Lanre Da Silva Ajayi gave the audience butterflies, quite literally, with richly hued, intricately cut silk dresses that shimmied and fluttered with each model’s movements, conjuring up images of butterfly wings. She also showed 40s-inspired lace outfits in white and baby pink or deep purple and turquoise, and sexy suiting in glittering tweeds. “It’s very First Lady-like, I love it,” said model-turned shoe designer Armando Cabral, who was sitting next to me. When Lanre came out to take her bow, however, she gave us all a shock as she tumbled off the stage. But Lola Ogunnaike helped her up, dusted her off and she was soon back on the catwalk in one piece.
Pierre-Antoine Vettorello paired loose military vests, shorts and cigarette pants in combinations of grey silks, a wax print from Côte d'Ivoire, golden snakeskin and rouge perforated suede. But what made the collection growl were the aggressive, organic millinery and silver tooth and jaw appendages that snapped back from necklaces and shoulders. His movie-watching habits (Jaws, Little Shop Of Horrors) were apparent.
Jewel by Lisa’s Vintage Love collection began with projections of JD Okhai Ojeikere’s photographs of stylish, traditionally dressed men and women in 1960s Nigeria. She transformed these references into demure blouses, flirty-hemmed mini skirts, slim-fit trousers, short-sleeved jackets, and dresses based on the agbada. Her signature embellished ankara clashed nicely with two new watercolour prints (one splotchy, one of a dancing lady) and block-colour chiffon and guipure lace. Most must-have though were the cute-as-candy beaded clutches, and a Mad Men meets Dior’s New Look dress that sent the Twitterati wild.
Finally, KLûK CGDT introduced an air of 1930s elegance with soft, frothy, flowing looks fit for a steamship cruise. The South African duo’s sheer, sexy gala gowns, overflowing with embroidery, trains, netting and feathers and accessorised by Masai-inspired jewellery and long gloves, made the models look like they should either be sat at the captain’s table or waltzing down the aisle. A high-octane offering with a bit of cheekiness thrown in too.
Fashion show over, it was the job of platinum-record selling performer Leona Lewis to bring the show home. She was accompanied by two backing singers and a guitarist as she sang her new Ibiza anthem, Collide,;old favourite Better In Time,;and an acoustic cover of Bruno Mars’s Grenade.
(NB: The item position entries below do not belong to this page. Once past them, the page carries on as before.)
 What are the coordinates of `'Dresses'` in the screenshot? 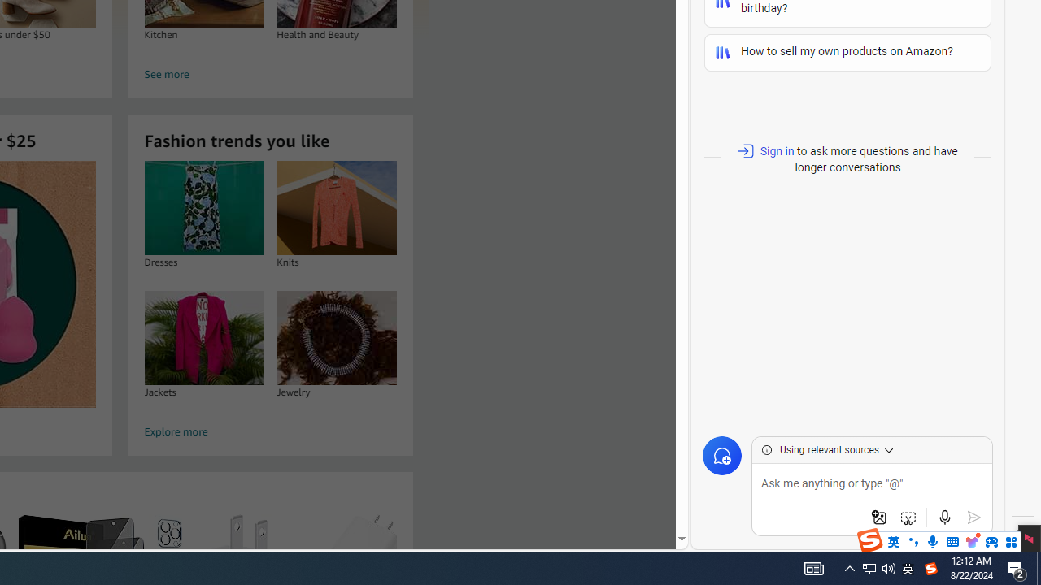 It's located at (202, 207).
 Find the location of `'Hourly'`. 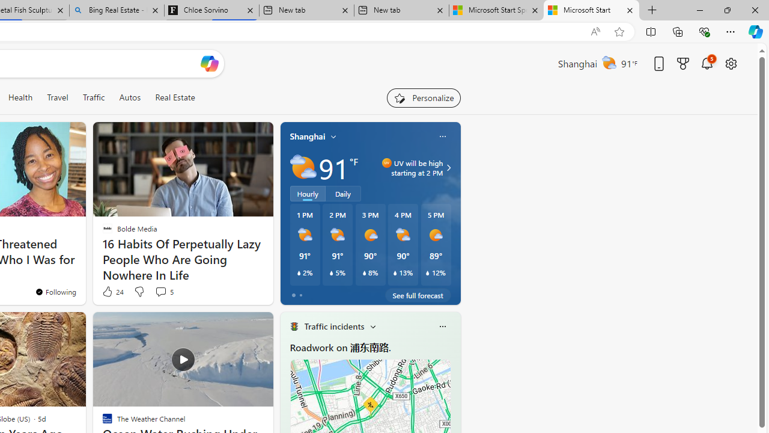

'Hourly' is located at coordinates (308, 192).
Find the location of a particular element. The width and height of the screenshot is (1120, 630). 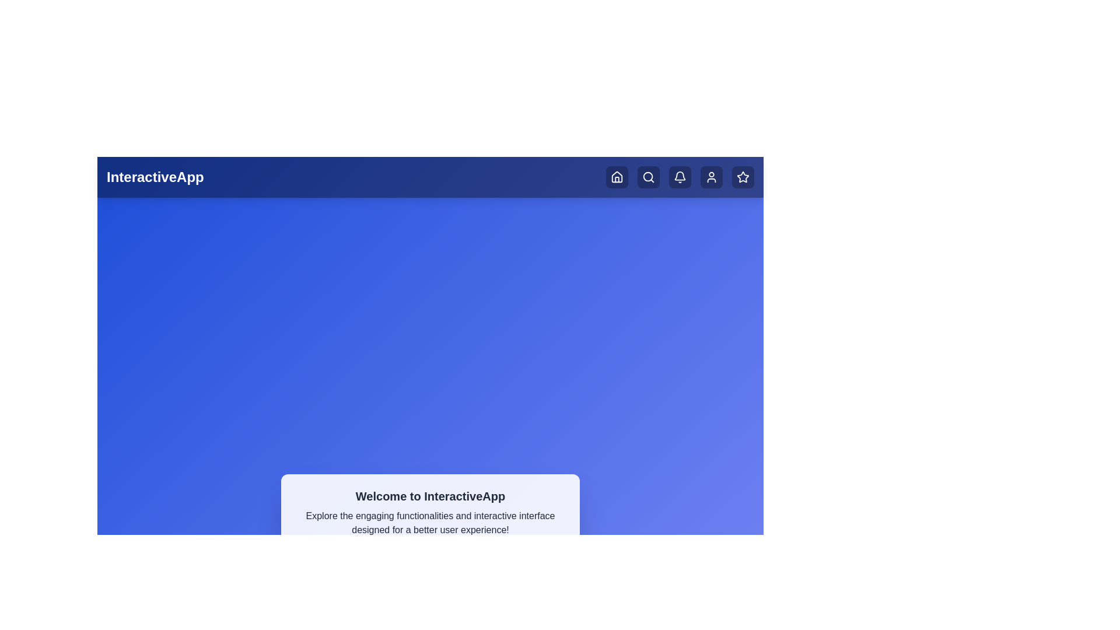

the favorites navigation button to navigate to the respective section is located at coordinates (742, 177).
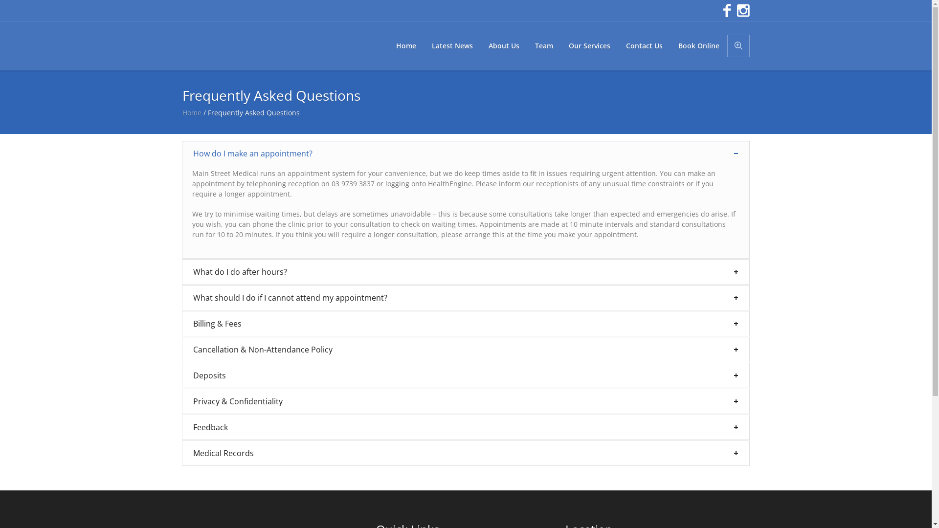 This screenshot has height=528, width=939. What do you see at coordinates (644, 45) in the screenshot?
I see `'Contact Us'` at bounding box center [644, 45].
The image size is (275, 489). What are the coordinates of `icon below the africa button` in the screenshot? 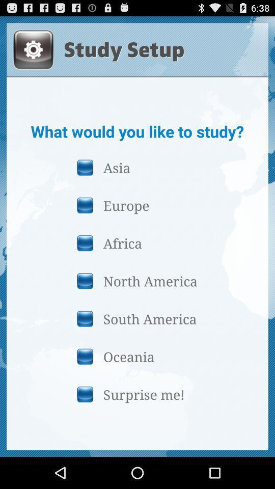 It's located at (137, 281).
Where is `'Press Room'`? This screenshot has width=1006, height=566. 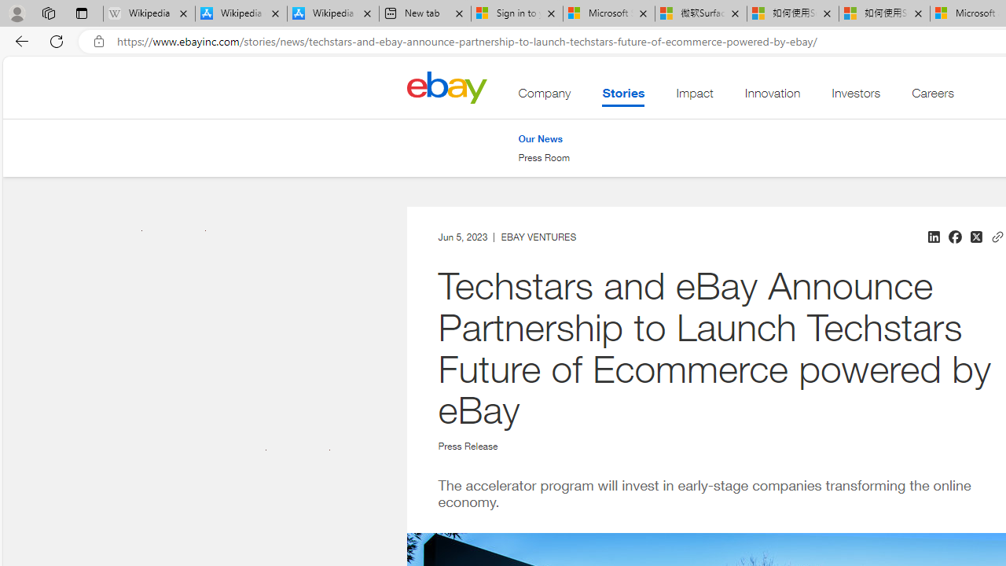 'Press Room' is located at coordinates (544, 158).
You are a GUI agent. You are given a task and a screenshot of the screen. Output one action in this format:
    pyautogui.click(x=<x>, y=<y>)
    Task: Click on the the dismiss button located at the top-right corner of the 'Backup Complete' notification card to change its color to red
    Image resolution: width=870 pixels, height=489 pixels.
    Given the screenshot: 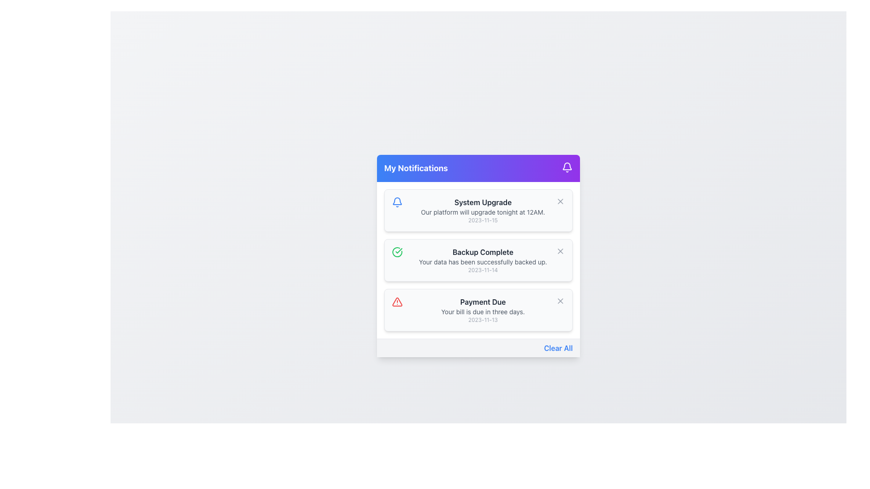 What is the action you would take?
    pyautogui.click(x=560, y=251)
    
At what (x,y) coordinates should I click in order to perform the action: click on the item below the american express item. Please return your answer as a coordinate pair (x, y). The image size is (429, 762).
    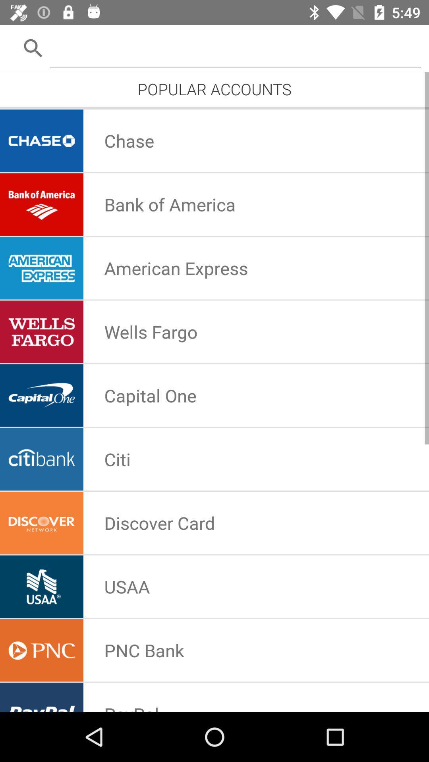
    Looking at the image, I should click on (150, 332).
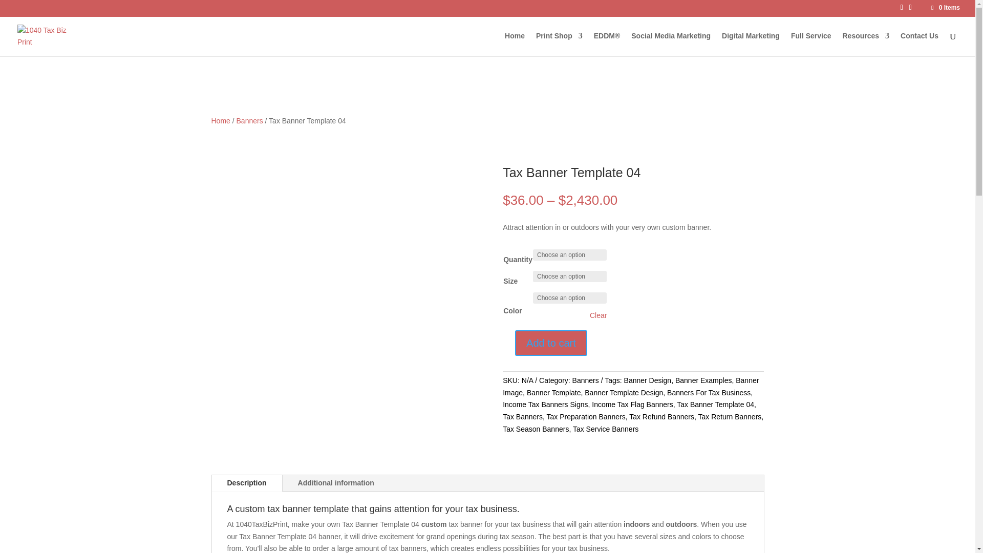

But it was her last track, and biggest hit, Bleeding Heart that really soared. “Go on Leona!” a man screamed two rows behind me, followed by “Don’t go!” as she made her exit, bringing this glorious spectacle to a close.
Guests then decamped to the after party at the grand Essex House, where champagne flowed, canapés circled, R. Kelly performed and party people schmoozed hard into the wee small hours.